*** SUPPLIED MATERIAL ***
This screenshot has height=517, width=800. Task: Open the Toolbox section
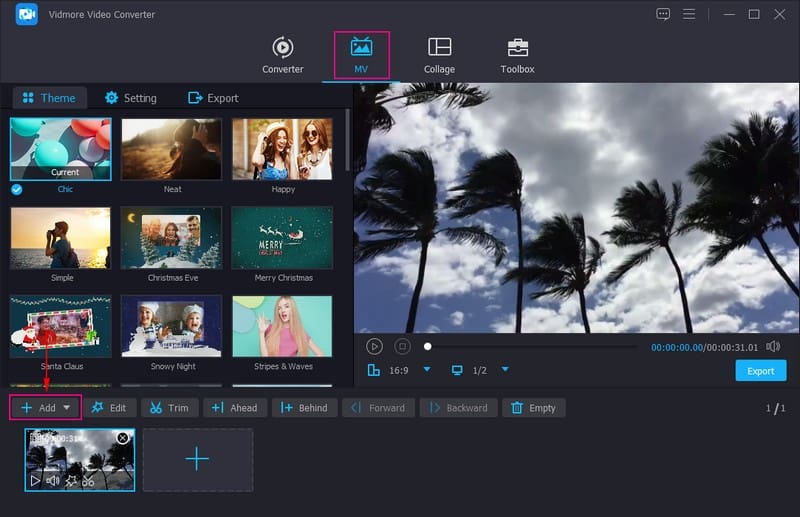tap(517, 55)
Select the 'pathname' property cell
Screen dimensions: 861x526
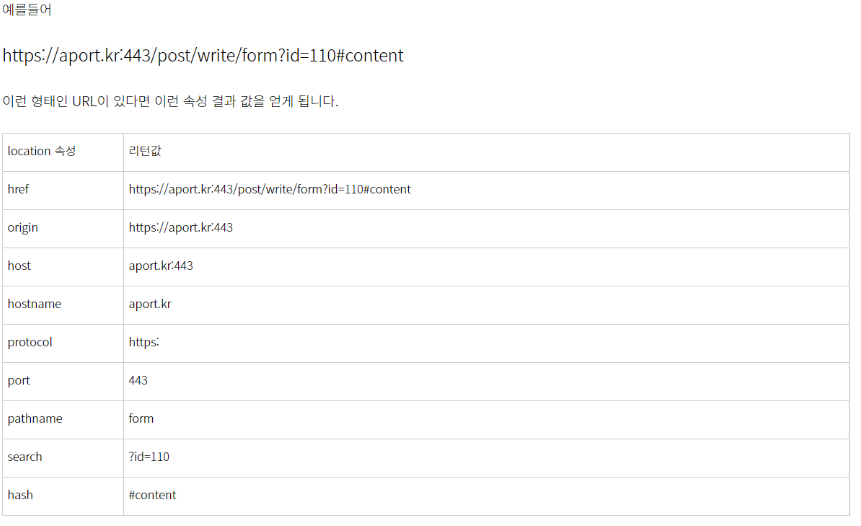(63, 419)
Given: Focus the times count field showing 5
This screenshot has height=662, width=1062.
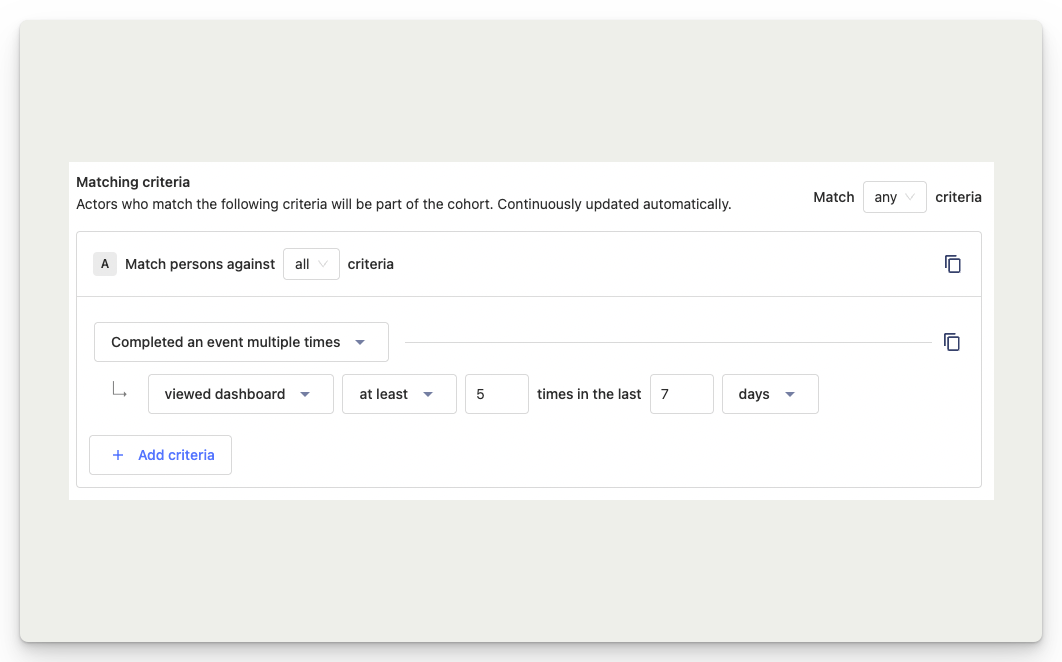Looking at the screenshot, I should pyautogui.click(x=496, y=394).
*** End of SUPPLIED MATERIAL ***
*** SUPPLIED MATERIAL ***
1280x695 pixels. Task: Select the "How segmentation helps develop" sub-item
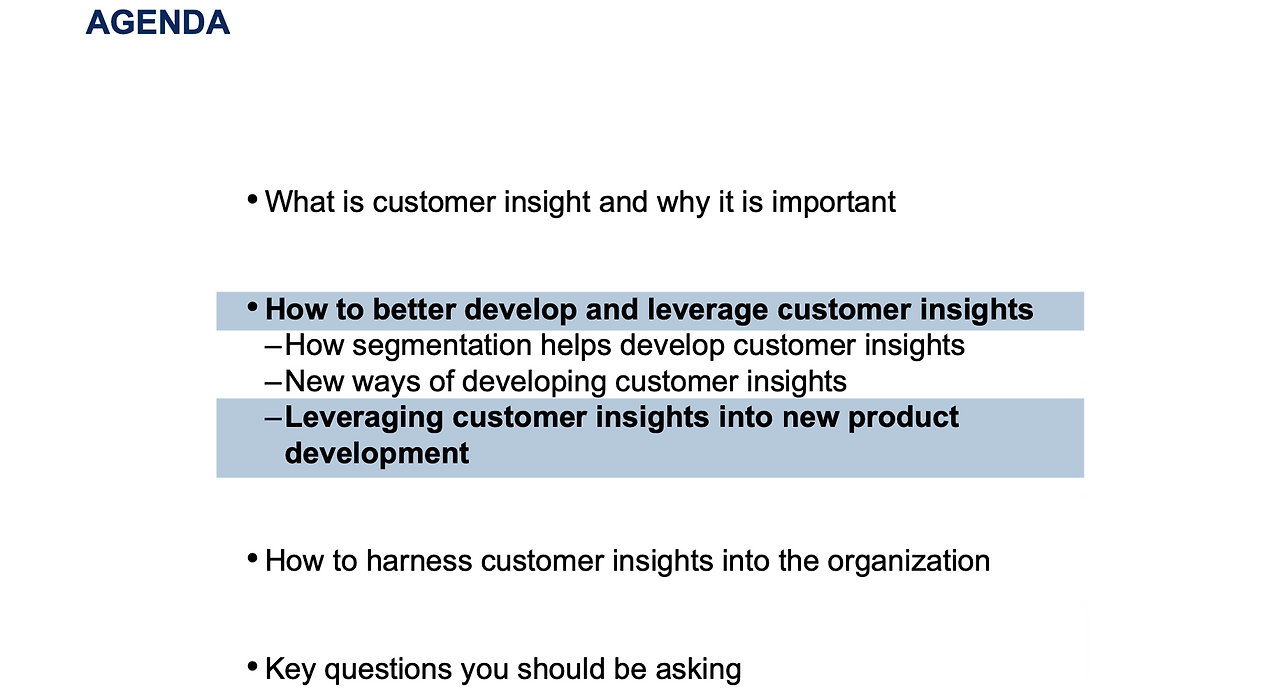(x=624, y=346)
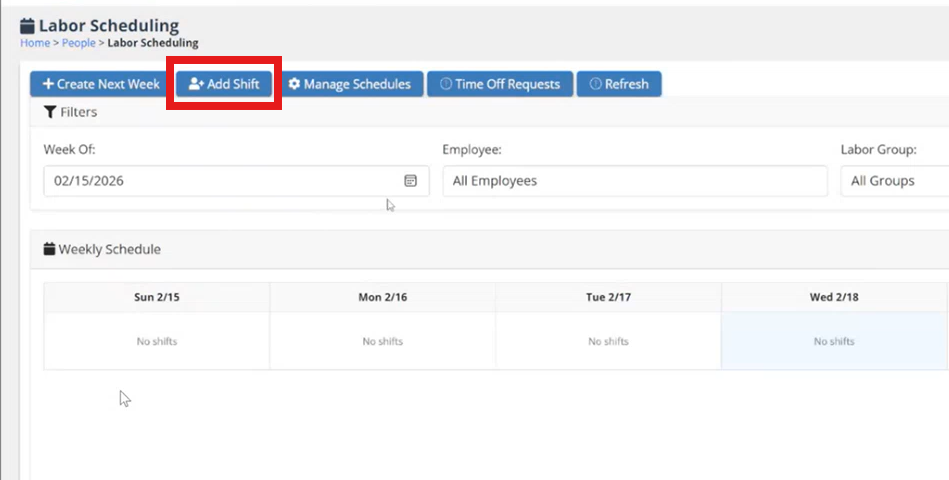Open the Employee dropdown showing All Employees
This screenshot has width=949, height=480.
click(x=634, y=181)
*** End of SUPPLIED MATERIAL ***
*** SUPPLIED MATERIAL ***
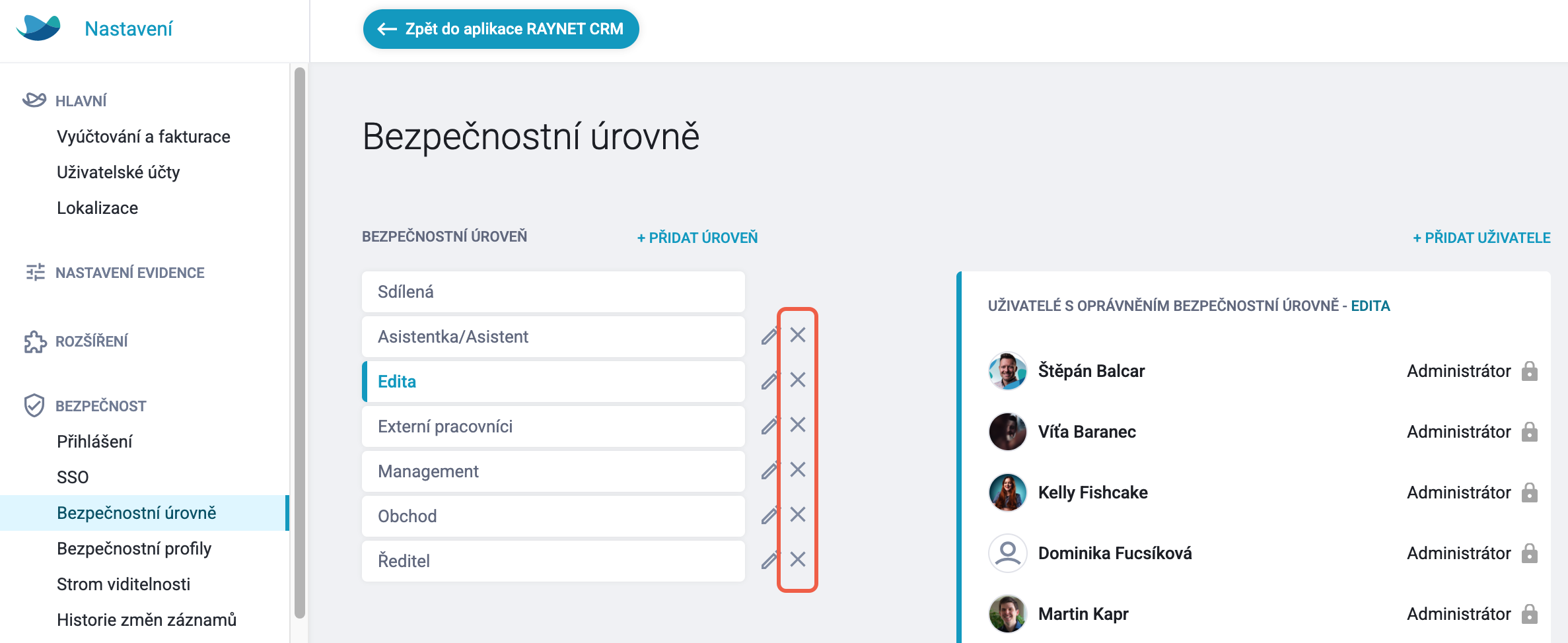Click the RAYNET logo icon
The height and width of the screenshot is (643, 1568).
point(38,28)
*** End of SUPPLIED MATERIAL ***
Only one stretch of the data is wanted: write out exactly the lines from the one holding "This screenshot has height=517, width=800." through the one holding "Given: Focus the times count field showing 5", both included, without the pictures.

This screenshot has height=517, width=800. Task: Open the Toolbox section
tap(517, 55)
Select the 'pathname' property cell
Screen dimensions: 861x526
(63, 419)
Given: Focus the times count field showing 5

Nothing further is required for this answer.